Still, the case for habitability on Proxima b was initially considered to be weak, in part because the planet is tidally locked by its closeness to the host star.  In other words, it would most likely not spin to create days and nights as it orbits, but rather would have a sun-facing side and a space-facing side — making the temperature differences great.

Our ability to characterize a small planet like Proxima b remains very limited, and so it is unknown whether the planet has water or whether it has an atmosphere.  So those two essential components of the habitability question are missing.

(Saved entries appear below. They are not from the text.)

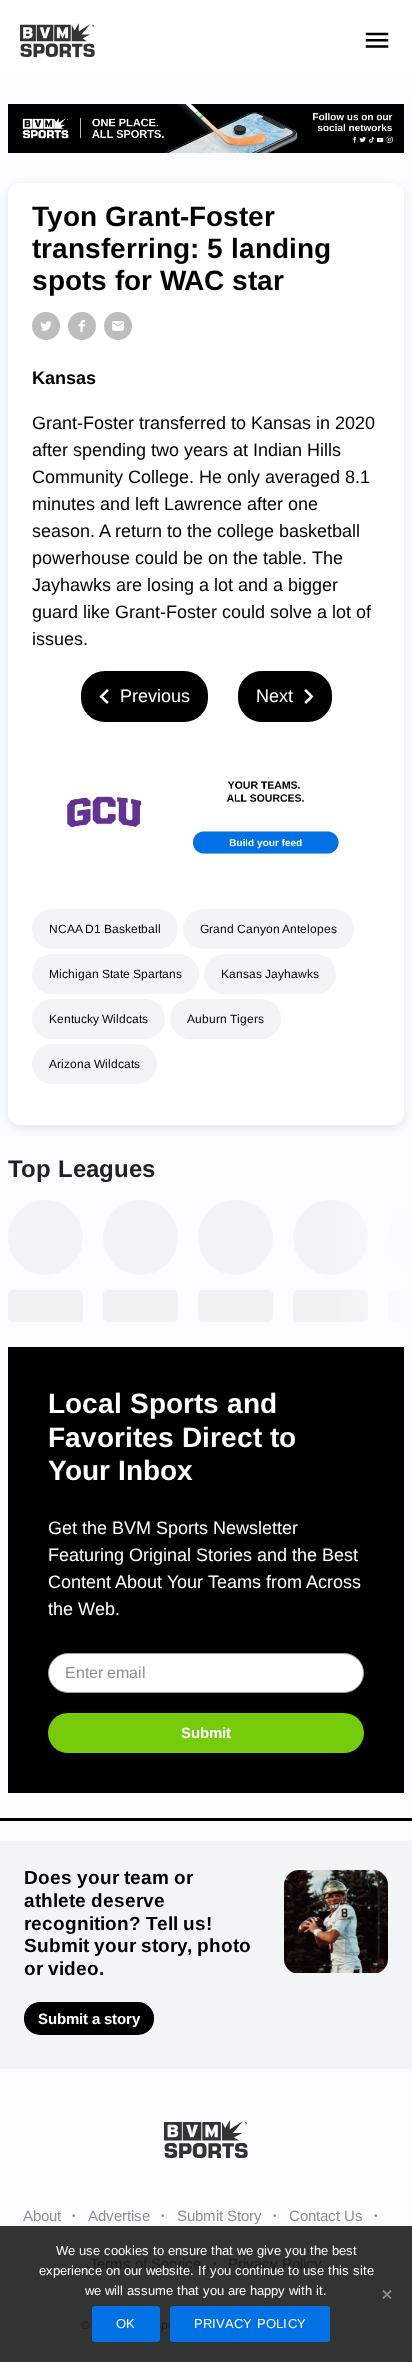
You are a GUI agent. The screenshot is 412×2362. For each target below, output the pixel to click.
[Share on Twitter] (46, 326)
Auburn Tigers (225, 1019)
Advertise (119, 2215)
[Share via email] (118, 326)
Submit (206, 1732)
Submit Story (219, 2215)
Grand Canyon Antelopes (268, 929)
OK (126, 2323)
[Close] (387, 2294)
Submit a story (89, 2018)
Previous (155, 696)
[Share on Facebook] (82, 326)
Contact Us (326, 2215)
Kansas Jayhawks (270, 974)
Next (274, 696)
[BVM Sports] (206, 2138)
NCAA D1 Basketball (105, 929)
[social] (206, 128)
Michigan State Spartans (115, 974)
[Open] (377, 40)
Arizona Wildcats (94, 1064)
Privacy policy (250, 2323)
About (42, 2215)
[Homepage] (57, 40)
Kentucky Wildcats (98, 1019)
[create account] (206, 812)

But Del Genio’s team decided to model the dynamics of Proxima b with a presumed ocean, though not one that is many miles deep.  In Earth science parlance, what Del Genio referred to as an “aquaplanet.” And using their sophisticated models, they would simulate “dynamic” oceans with currents like our own, rather than the stationary oceans modeled earlier on exoplanets.

And rather to their surprise, they reported in the journal Astrobiology that their model of ocean behavior showed that the planet would not have only small areas of potential habitability — the earlier proposed habitable “eyeball” scenario — but rather much of the planet could be habitable.  That could include some of the normally space-facing side.

 

One type of possible water world is an “eyeball” planet, where the star-facing side is able to maintain a liquid-water ocean, while the rest of the surface is ice. (Image via eburacum45/DeviantArt)

 

“Our group said let’s hook up an atmosphere to a dynamic ocean rather than a static one,” Del Genio said.  “That way you get ocean currents like those on our coasts, and they move water of different temperatures around.

“If you have a real and dynamic ocean in your model, then we found that the eyeball goes away.  Usually the currents go west to east and they carry warmer water even to the night side.”

Anthony Del Genio, leader of NASA’s GISS team that  uses cutting edge Earth climate models to better understand conditions on exoplanets.

So using this more sophisticated model, not insignificant areas of Proxima b, or any other planet like it orbiting a red dwarf star, could be habitable, they concluded.  But again, that is assuming some pretty big “ifs” — the presence of an ocean and an atmosphere.

And then the team added variables such as a thick nitrogen and carbon atmosphere or a thin one, fresh water or salty water, a planet that is firmly locked and never rotating, or one that rotates a modest amount — giving the dark side some light.  Del Genio said that with all these added factors, a substantial portion of the surface of Proxima b, or a planet like it, would have liquid water and potentially habitable conditions.

This focus on watery worlds — including those that would be extreme compared with Earth today — makes sense in the context of the history of Earth.

While there is no direct evidence of this, many scientists think that the very early Earth was covered for a period of time with water with little or no land.

And then after land appeared, it still took some three billion years for any life form — bacteria, early planets — to colonize the land, and another half billion years for animals to come ashore.  Yet the oceans were long habitable and inhabited, as early a 3.8 billion years ago.

So until astronomy and exoplanet science develop the needed instruments and scientists acquire the observed knowledge of conditions on water worlds, progress will come largely from modelling that tells us what might be possible.